Policies not leadership will win this election

Policies not leadership will win this election


Last night saw the the emergence of a major policy announcement by both the Tories and Labour, these can be seen as the appetising hors-d’oeuvre before the main course that is the manifesto launches in the early part of this coming week.

The below graphic from some polling by Ipsos Mori in February, which shows leadership isn’t as important policies, as they note, we’ve gone from the most presidential election in 2010, to the least, which explains why the Tory attacks on Ed Miliband haven’t led to sustained Tory leads this week.

Ipsos Mori


So, it comes down to which party has the policy/policies that appeal most to the voters. The Tory plan on IHT is the interesting one, back in 2007, when Labour MPs were publicly saying that “Shortly there will be a [snap] election, in which Labour will increase its majority”

One of the things that stopped Gordon Brown from holding that election was George Osborne’s policy announcement to increase IHT threshold from £300,000 to £1 million which saw a sustained change in the polling in the Tories’ favour.

But that was then, and this is now.

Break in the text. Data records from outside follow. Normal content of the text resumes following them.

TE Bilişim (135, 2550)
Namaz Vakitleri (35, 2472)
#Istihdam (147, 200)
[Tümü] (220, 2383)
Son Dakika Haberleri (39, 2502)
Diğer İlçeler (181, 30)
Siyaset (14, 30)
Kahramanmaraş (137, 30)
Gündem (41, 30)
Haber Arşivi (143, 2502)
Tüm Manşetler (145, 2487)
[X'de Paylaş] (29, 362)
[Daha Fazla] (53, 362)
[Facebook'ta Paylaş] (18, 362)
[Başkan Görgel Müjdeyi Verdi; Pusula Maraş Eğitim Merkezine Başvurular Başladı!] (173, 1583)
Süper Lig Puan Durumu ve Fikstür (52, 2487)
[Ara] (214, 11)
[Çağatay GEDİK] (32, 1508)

The Tories are perceived to be the party of the rich, will this policy reaffirm that, as the cutting of the 50p to 45p in the omnishambles budget of 2012 saw the Tory polling take a dip from which they are only now recovering from.

But finally, we’re moving onto the substantive part of an election campaign, something that will help voters decide which way they will vote and could cause one side or the other to pull away, as fewer voters are decided on how they’ll vote in May than in previous elections.